===== Source document

You taught us all what love means from your worldy view. That to love truly, one needs to start with liking someone a great deal. Liking who they are, what they believe in and stand for. The greatest compliment anyone could receive from you was to be told that you liked them very much indeed. In the world according to you, love could be impulsive, too emotional and wreckless, and you would describe it as such, as though these were whimsical emotions that never afflicted your soul. This used to make me smile, as you were one of the most passionate, impulsive and emotional people I’ve ever come across. But I understand your sentiment Papa, that for love to weather and withstand the storms of time and human fickledom it must be underlined by a strong like and respect. My stomach hollows when I think of your parting words every time I put down the phone - “I like you so much my girl”.

But I am grateful that you taught me this lesson, for it has stood me well in choosing the person I have chosen to spend the rest of my life with – I like him enormously.

How can I describe your love of life? Inspiring would be a rather inadequate adjective. It was what characterized all our childhoods and earned you the love of so so many. I have sat for hours thinking of happy memories with you over recent weeks, the well is bottomless for me. I think of my papa building a wendy house for us in the garden, teaching the three of us to play tennis and golf, dragging me to the supermarket reluctantly but because you wanted company, waking me every Saturday morning at 8am to make breakfast all of us - you still wanted company, shouting at us to straighten our arms when you were teaching us to dive.

I picture you rubbing your hands together as a waitress approaches with a glass of wine, I can hear your laugh, big and proud. I can see you opening the door of the fridge and relishing the foil wrapper crinkles as you snapped off a cube of Milka chocolate. Just a cube, as though this was you being disciplined so then you would reward your discipline with another 4 or 5 cubes over the course of a night. Back and forth to the fridge for another little nibble.

For years you had been wondering why your lifelong devotion to the “bloody Atkins diet” hadn’t been working. I recall your absolute horror when I told you one day that your 4-finger-kit-kat ritual on your train journey home every night was double your daily allowance of carbohydrates. So cute Papa.

Every Valentines Day I would open my bedroom door to find a little red envelope from you, sometimes two, and a single rose or a little gift. I remember you arriving home one day during my GCSEs, a bag full of books from WH Smiths which were revision textbooks that you had read, cover to cover over the course of the past few weeks maybe on your lunch breaks or was it on your way home in the evenings. The realization was immediate – my sweet father had devoured every last word of these books, you had swamped your brain with all of this information to help me during my exams. The weight of your love was heavy and so incredibly special, what better motivator was there in the world? Yes, your love took my breath away. And so we would sit for hours in the evenings and weekends going through each and every subject matter with a fine tooth comb. And then we would finish and you turn to me and say "ok darling you must be tired let's have a little rest". We would then nibble on a little cube of chocolate or a slice of cheese as a reward for our hard work.

My brothers always thought I was the clever one with the brains. I never believed this to be true but rather that I had a secret and that secret was your love – it was the fuel of my desire to succeed, because all I ever wanted was to achieve your adoration.

==========

**Goal:**
Copy out, word for word, the stretch of the tribute above from "I picture you" through "another little nibble.".

===== Collected material

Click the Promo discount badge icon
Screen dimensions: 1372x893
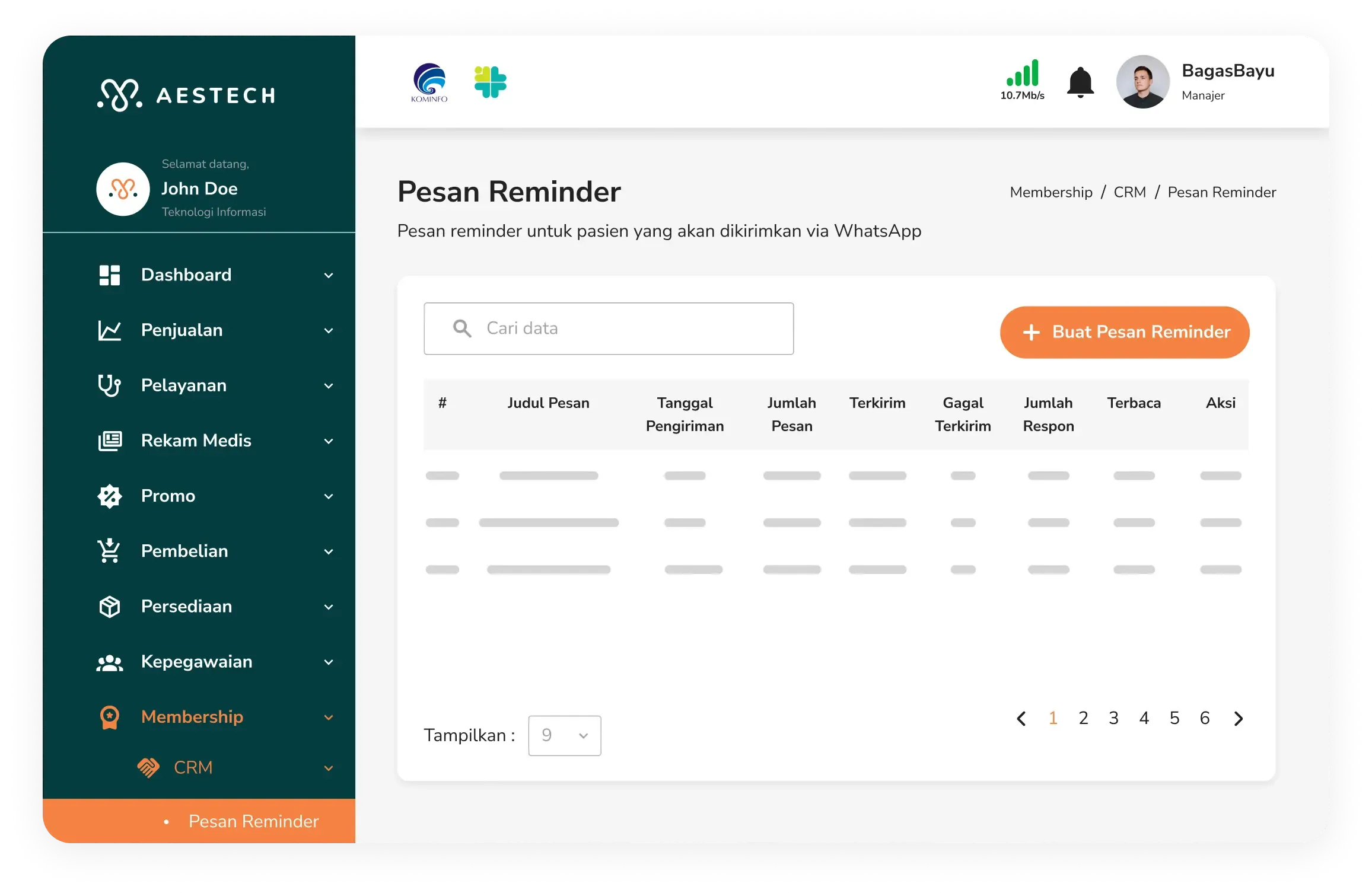(x=109, y=496)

==========

**Solution for this exercise:**
I picture you rubbing your hands together as a waitress approaches with a glass of wine, I can hear your laugh, big and proud. I can see you opening the door of the fridge and relishing the foil wrapper crinkles as you snapped off a cube of Milka chocolate. Just a cube, as though this was you being disciplined so then you would reward your discipline with another 4 or 5 cubes over the course of a night. Back and forth to the fridge for another little nibble.